In PyTorch, He initialization is the default for most layers and is available as:
# He normal initialization
torch.nn.init.kaiming_normal_(tensor, mode='fan_in', nonlinearity='relu')
# He uniform initialization
torch.nn.init.kaiming_uniform_(tensor, mode='fan_in', nonlinearity='relu')
Practical Guidelines
Here is a quick reference for choosing initialization methods:
- ReLU, Leaky ReLU, ELU: Use He (Kaiming) initialization
- Tanh, Sigmoid: Use Xavier (Glorot) initialization
- SELU: Use LeCun initialization (Var = 1/n_in), specifically designed for self-normalizing networks
- Batch Normalization: Largely reduces sensitivity to initialization, but He initialization remains a good default
- Transformers: Typically use custom scaled initialization, often with weights scaled by 1/sqrt(d_model) or 1/sqrt(2*n_layers)
The Role of Normalization
Batch normalization, layer normalization, and other normalization techniques have reduced (but not eliminated) the importance of careful initialization. These methods normalize activations at each layer, preventing the variance from drifting too far. However, even with normalization, poor initialization can still slow convergence or cause instabilities in the early stages of training.
Key Takeaway
Use He initialization for ReLU-based networks, Xavier for tanh/sigmoid, and scaled initialization for transformers.
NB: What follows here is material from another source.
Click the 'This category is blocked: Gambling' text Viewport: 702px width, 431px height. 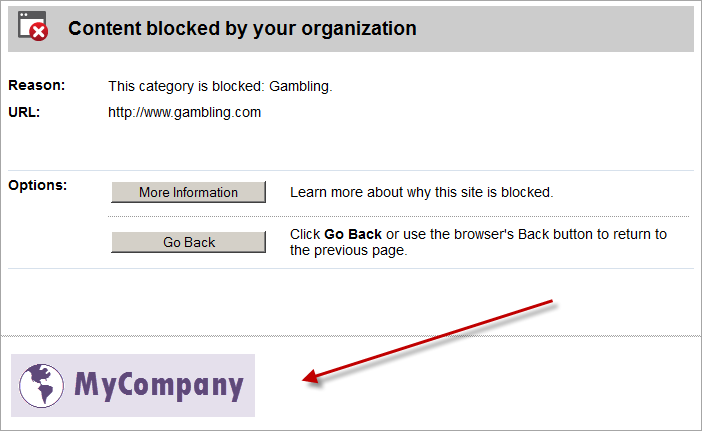click(220, 86)
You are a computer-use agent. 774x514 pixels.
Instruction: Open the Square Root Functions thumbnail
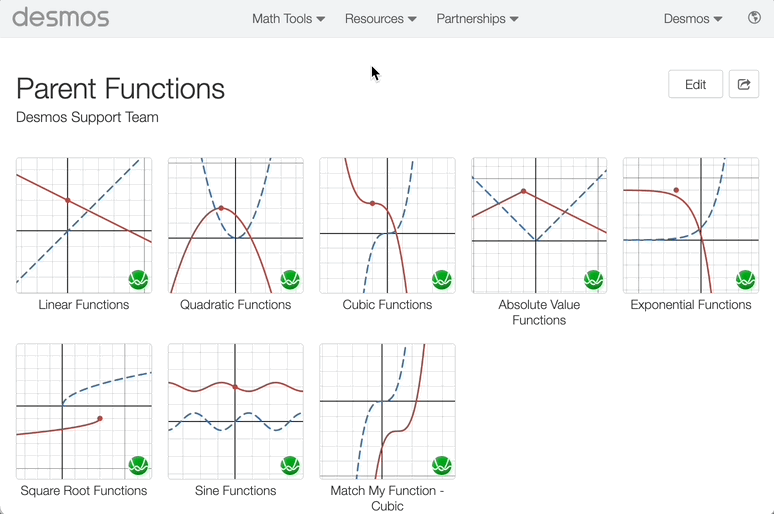pyautogui.click(x=84, y=411)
Normalization layers help but do not eliminate the need for thoughtful initialization.
Initialization in Modern Architectures
Large language models and modern transformers use specialized initialization strategies. GPT-style models typically initialize residual layers with a scaling factor of 1/sqrt(2*n_layers) to prevent the residual connections from accumulating too much variance through the depth of the network.
The muP (maximal update parameterization) framework takes this further, providing a principled way to initialize and scale learning rates so that hyperparameters transfer from small models to large ones. This is crucial when training costs millions of dollars: you want to find good hyperparameters on a small model and have them work on the full-scale model.
For fine-tuning pretrained models, initialization of new layers (such as a classification head) matters while the pretrained weights serve as their own initialization. Research on LoRA and other parameter-efficient fine-tuning methods shows that the initialization of adapter weights significantly affects convergence speed and final performance.
Weight initialization may not be glamorous, but it is one of those foundational details that separates practitioners who can reliably train deep networks from those who struggle with mysterious convergence failures. Understanding the principles behind proper initialization saves countless hours of debugging.